9. The light guide device according to claim 1, wherein the first diffraction element has a larger refractive index difference than the second diffraction element, and the second diffraction element has a larger thickness than the first diffraction element.

10. The light guide device according to claim 1, wherein the first and second diffraction elements are identical in thickness, and the first diffraction element has a larger refractive index difference than the second diffraction element.

11. The light guide device according to claim 1, wherein the first and second diffraction elements are identical in refractive index difference, and the second diffraction element has a larger thickness than the first diffraction element.

12. The light guide device according to claim 3, wherein when the first and second diffraction elements have thicknesses in μm, the first product is 0.2 or more, and the first diffraction element has a thickness of 1 μm to 100 μm.

13. The light guide device according to claim 3, wherein when the first and second diffraction elements have thicknesses in μm, the first product is 0.4 or more, and the first diffraction element has a thickness of 2 μm to 30 μm.

14. The light guide device according to claim 3, wherein when the first and second diffraction elements have thicknesses in μm, the second product is 0.1 or less, and the second diffraction element has a thickness of 1 μm to 100 μm.

15. The light guide device according to claim 3, wherein when the first and second diffraction elements have thicknesses in μm, the second product is 0.02 or less, and the second diffraction element has a thickness of 10 μm to 40 μm.

16. The light guide device according to claim 1, wherein an optical axis of the second diffraction element and a normal line of the first diffraction element are parallel to each other.

17. The light guide device according to claim 1, wherein an optical axis of the second diffraction element and a normal line of the first diffraction element are non-parallel.

18. The light guide device according to claim 1, wherein light projected to the first diffraction element at the predetermine incident angle is light that is emitted from the light source device and is transmitted through the second diffraction element.

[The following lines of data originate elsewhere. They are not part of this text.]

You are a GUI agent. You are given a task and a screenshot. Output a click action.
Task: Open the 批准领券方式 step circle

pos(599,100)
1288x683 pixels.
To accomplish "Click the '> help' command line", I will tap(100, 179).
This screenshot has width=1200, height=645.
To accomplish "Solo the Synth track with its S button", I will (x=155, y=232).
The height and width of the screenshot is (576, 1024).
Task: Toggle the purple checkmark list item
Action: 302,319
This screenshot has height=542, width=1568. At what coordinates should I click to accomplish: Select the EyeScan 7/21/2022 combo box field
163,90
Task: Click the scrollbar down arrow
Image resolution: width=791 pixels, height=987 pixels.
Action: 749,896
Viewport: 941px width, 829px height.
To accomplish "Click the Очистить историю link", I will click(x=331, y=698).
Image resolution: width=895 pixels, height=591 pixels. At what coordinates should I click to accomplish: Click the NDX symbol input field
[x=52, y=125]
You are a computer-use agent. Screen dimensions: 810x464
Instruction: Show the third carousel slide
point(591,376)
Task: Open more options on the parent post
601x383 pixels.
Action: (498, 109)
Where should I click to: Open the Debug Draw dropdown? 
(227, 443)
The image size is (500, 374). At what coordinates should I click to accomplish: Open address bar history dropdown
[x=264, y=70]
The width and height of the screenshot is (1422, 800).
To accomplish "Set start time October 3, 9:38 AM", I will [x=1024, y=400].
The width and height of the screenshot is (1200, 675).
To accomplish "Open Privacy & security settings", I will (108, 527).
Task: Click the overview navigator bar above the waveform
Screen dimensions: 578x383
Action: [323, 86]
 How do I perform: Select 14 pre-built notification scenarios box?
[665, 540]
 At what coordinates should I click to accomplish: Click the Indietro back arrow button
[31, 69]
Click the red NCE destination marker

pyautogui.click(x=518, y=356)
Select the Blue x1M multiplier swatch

19. The light guide device according to claim 1, wherein the light guide system further includes a light guide plate that is at least partially disposed between the first and second diffraction elements and guides light from the light source device, and light projected to the first diffraction element at the predetermine incident angle is light that is emitted from the light source device and is guided by the light guide plate.

20. The light guide device according to claim 1, wherein the first diffraction element reflects and diffracts, in a regular reflection direction, light projected to the first diffraction element at the predetermine incident angle.

21. The light guide device according to claim 1, wherein the first diffraction element reflects and diffracts, in an incident direction, light projected to the first diffraction element at the predetermine incident angle.

22. The light guide device according to claim 1, wherein the first diffraction element reflects and diffracts light projected to the first diffraction element at the predetermine incident angle, in a direction different from both of a regular reflection direction and an incident direction.

23. The light guide device according to claim 1, wherein at least one of the first and second diffraction elements has a curved element surface.

24. The light guide device according to claim 1, wherein at least one of the first and second diffraction elements is a hologram optical element.

25. The light guide device according to claim 1, wherein the optical element is attached to or embedded into the eyeball.

26. A display device comprising: the light guide device according to claim 1; and the light source device.

27. The display device according to claim 26, wherein the light source device and the light guide device are integrally provided.

28. The display device according to claim 26, wherein the display device is a head-mounted display.

29. A display system comprising: the display device according to claim 26; and a controller that controls the display device.